Ein weiterer schöner Zufall: Es gibt wohl kaum eine jüngere Weltstadt, als Chicago, da der City-Bereich 1871 praktisch komplett abgebrannt ist. So stammen hier - bis auf ganz wenige Ausnahmen - alle Gebäude maximal vom Ende des 19. Jahrhunderts. Und nur etwas mehr als vier Wochen zuvor war ich (zum Teil mit denselben Schülern, die jetzt mit mir in den USA sind) in einer der ältesten Städte Europas - in Rom.
Und ja, ich habe einiges aus dem Film wieder gefunden.

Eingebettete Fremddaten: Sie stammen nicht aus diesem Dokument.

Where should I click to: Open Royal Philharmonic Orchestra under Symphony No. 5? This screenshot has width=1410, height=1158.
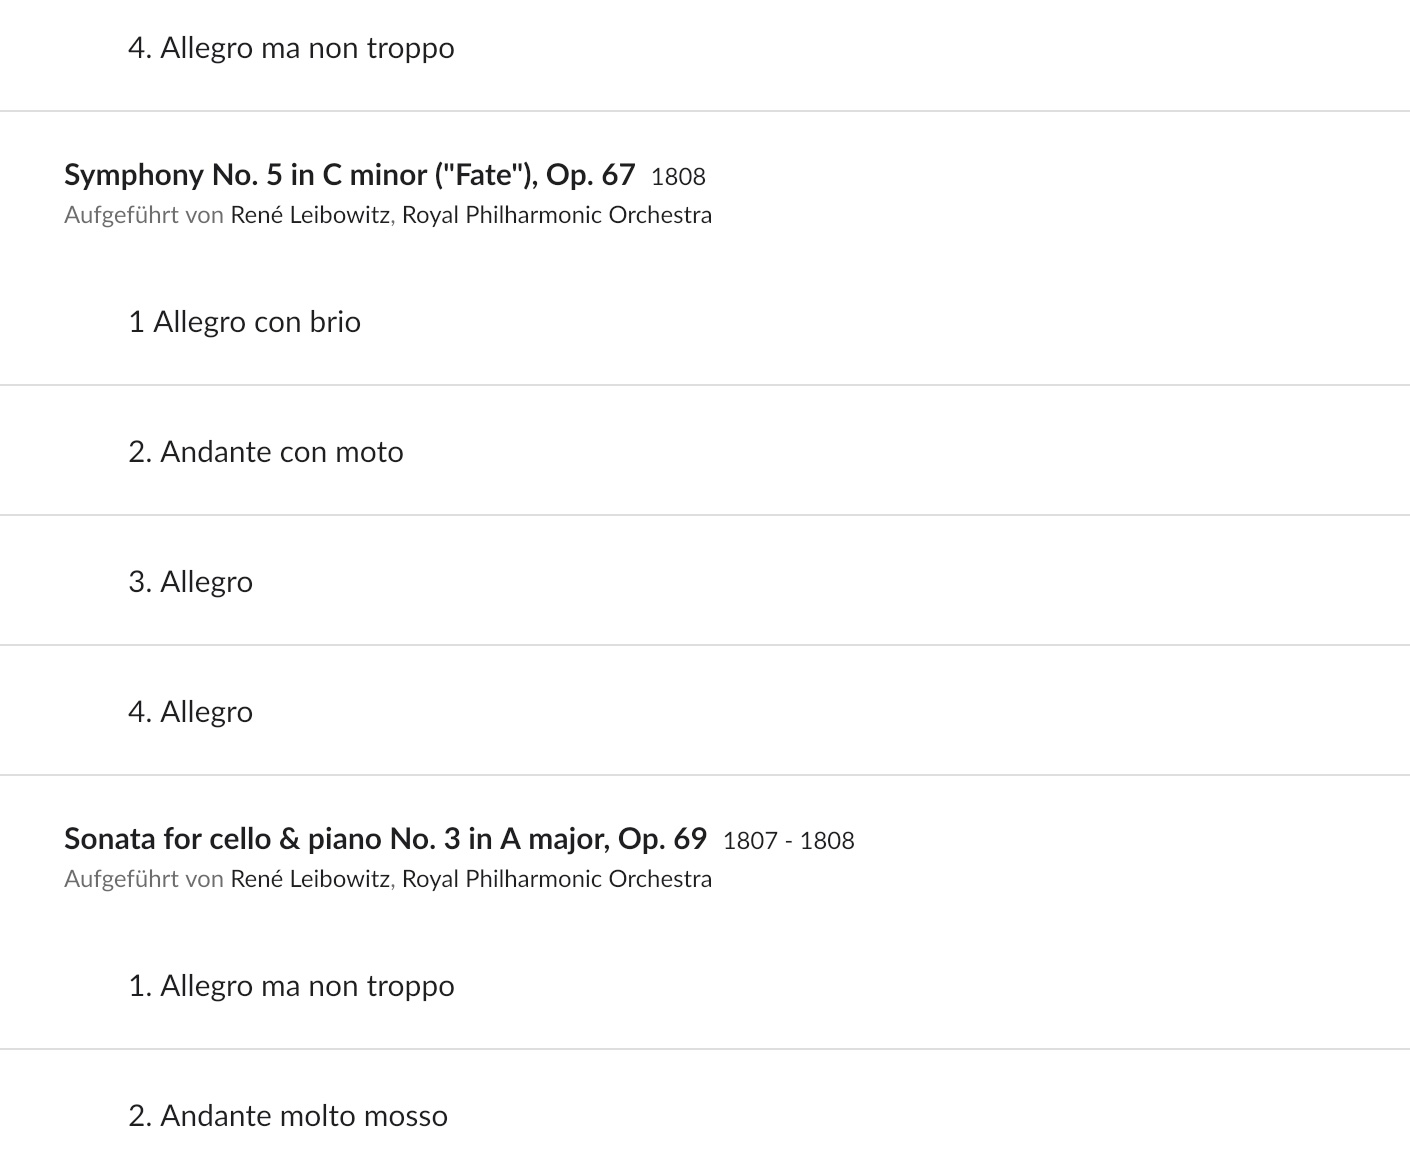[557, 215]
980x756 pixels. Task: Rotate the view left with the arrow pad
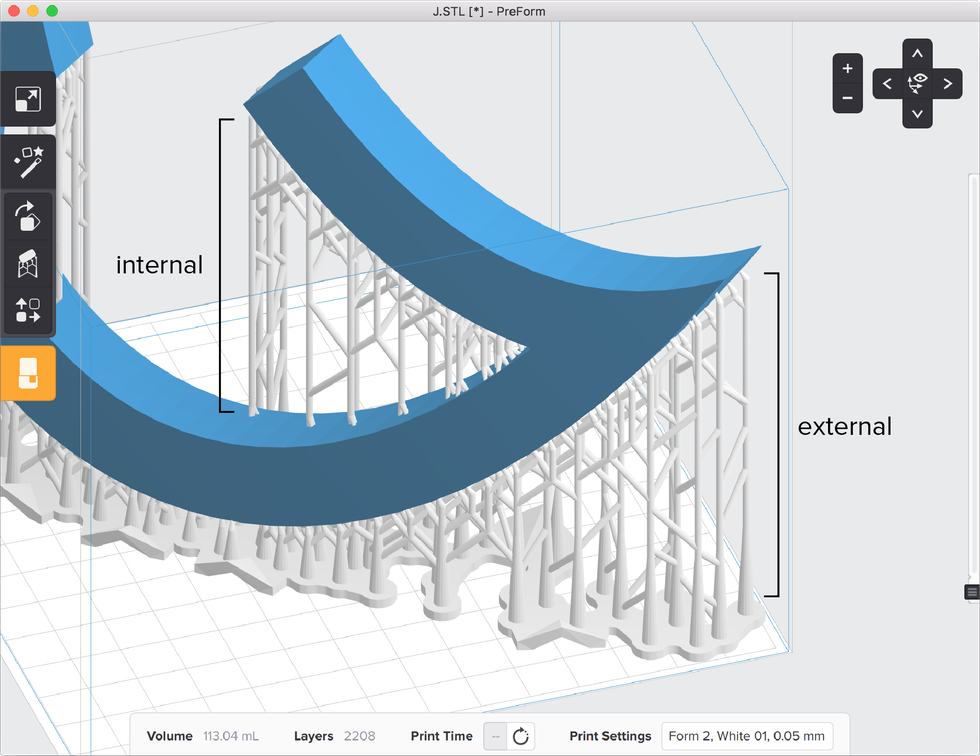tap(887, 84)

Zwar zeigt er nichts von der modernen Eleganz der Skyscraper Metropole und auch nichts von der pittoresken Old Town um die Goethe-, Wieland- und Schiller-Street herum.
Begebt Euch aber einmal zum „Loop“. So heißt der Innenstadtbereich, um den herum die Subway überirdisch auf Stelzen geführt wird. Wenn Ihr nur einmal unter dieser Subway entlang gegangen seid, habt bestimmt sofort einen kurzen Dialog aus den “Blues Brother“ wieder im Ohr: „Wie oft fährt die Bahn denn?“ „So oft, dass Du es gar nicht mehr merkst.“
Ein Höllenlärm!
Noch mehr hat mich aber etwas anderes überrascht - und das waren die afroamerikanischen Gottesdienste in der Trinity UCC in der Southside Chicagos. Ich liebe die Szene, in der James Brown einen Revival-Pastor mimt, vor dem sich eine schwarze Gemeinde in Ekstase tanzt. Natürlich völlig übertrieben - dachte ich bis jetzt. Und übertrieben ist es natürlich! Aber Völlig?

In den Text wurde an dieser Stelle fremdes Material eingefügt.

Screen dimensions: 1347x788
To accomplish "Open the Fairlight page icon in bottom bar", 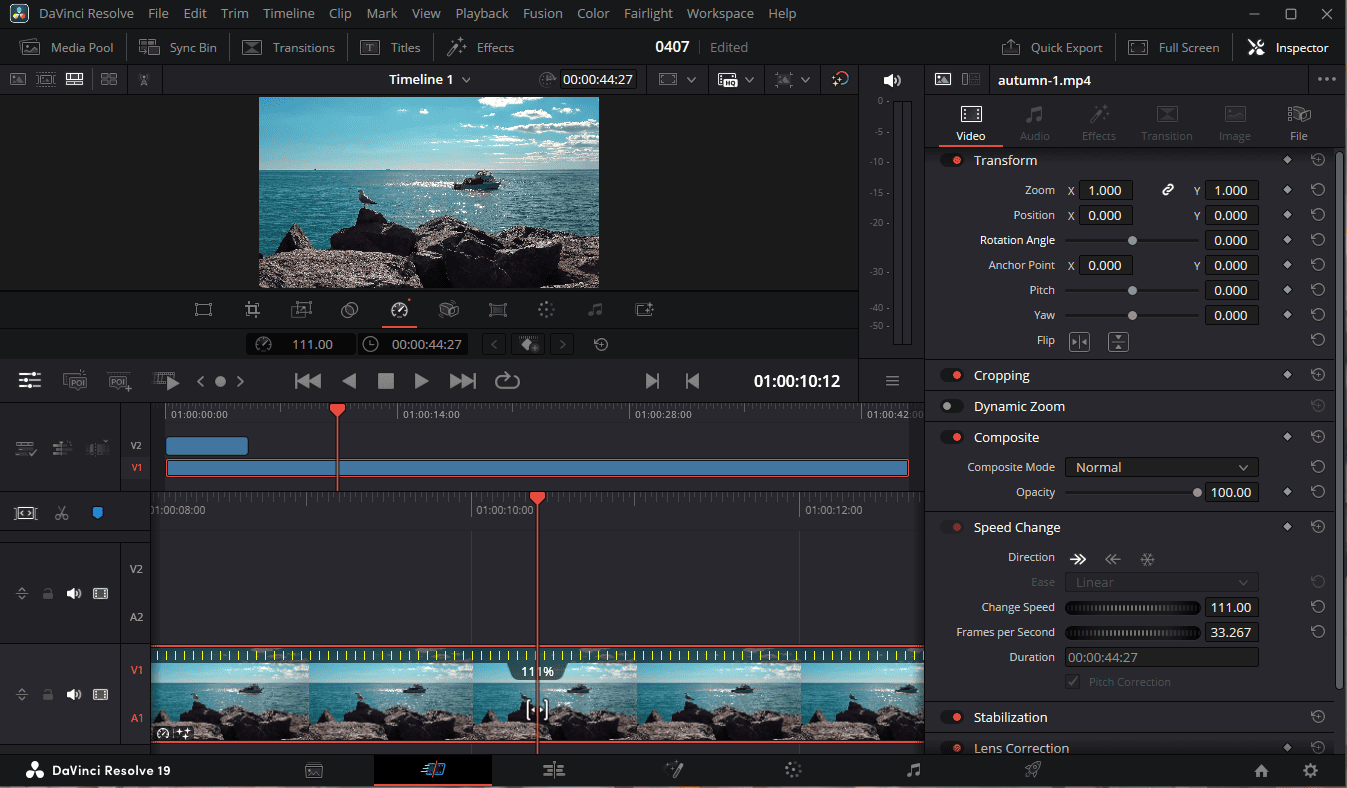I will (913, 770).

Eher wie ein Konzert aufgebaut, denn wie ein „klassischer“ Gottesdienst war die Predigt in Chicago der emotionale Höhepunkt am Ende des Gottesdienstes, so wie der Klassiker am Konzertende, mit dem eine Band mit fast garantierter Sicherheit die Aufforderung zur Zugabe einfährt. Die Prediger setzten ihre Begeisterung für ihren Glauben im Ganzkörpereinsatz um. Sie sprangen auf, schnellten zurück, steigerten die Stimme vom Flüstern zum donnernden Stakkato. Und die Gemeinde stand ihnen in keiner Weise nach. Da wo ihr der Prediger aus der Seele sprach, applaudiert und jubelte sie, sprang auf, klatschte und tanzte. Wäre der Prediger am Ende in das berühmte „Have you seen the light?“ James Browns eingestiegen, es hätte zu 100 Prozent gepasst.

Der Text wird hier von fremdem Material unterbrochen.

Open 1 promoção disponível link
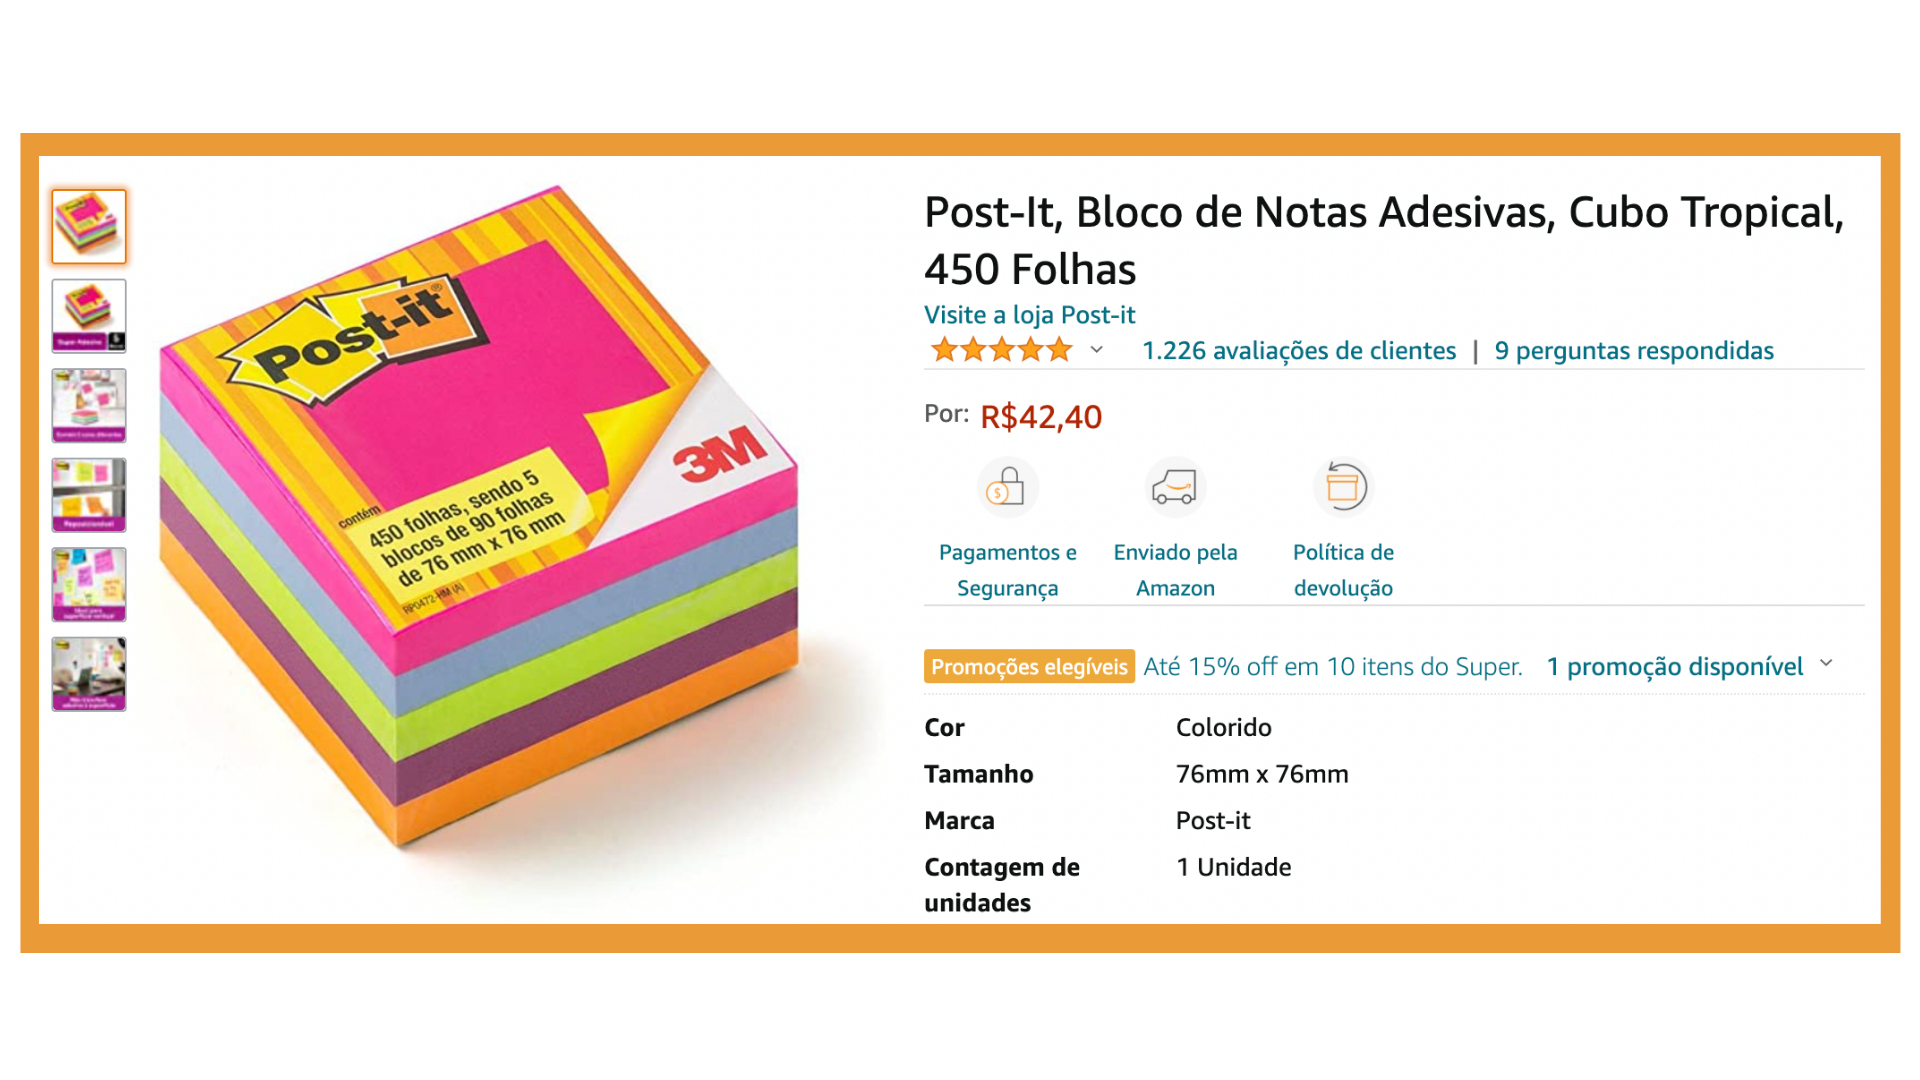1920x1080 pixels. pos(1675,667)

PS: Als ich zur Review des Soundtracks die Blues Brothers-CD nach längerer Zeit mal wieder aus dem Regal zog, scheint sich ein lange angedrohtes, von mir aber noch nie beobachtetes Phänomen eingestellt zu haben: die Altersgrenze von CDs. Jedenfalls liefen die Blues Brothers in den letzten 25 Jahren immer problemlos; jetzt fängt der Sound ab „Think“ langsam und im wachsenden Maß massiv an zu „flattern“.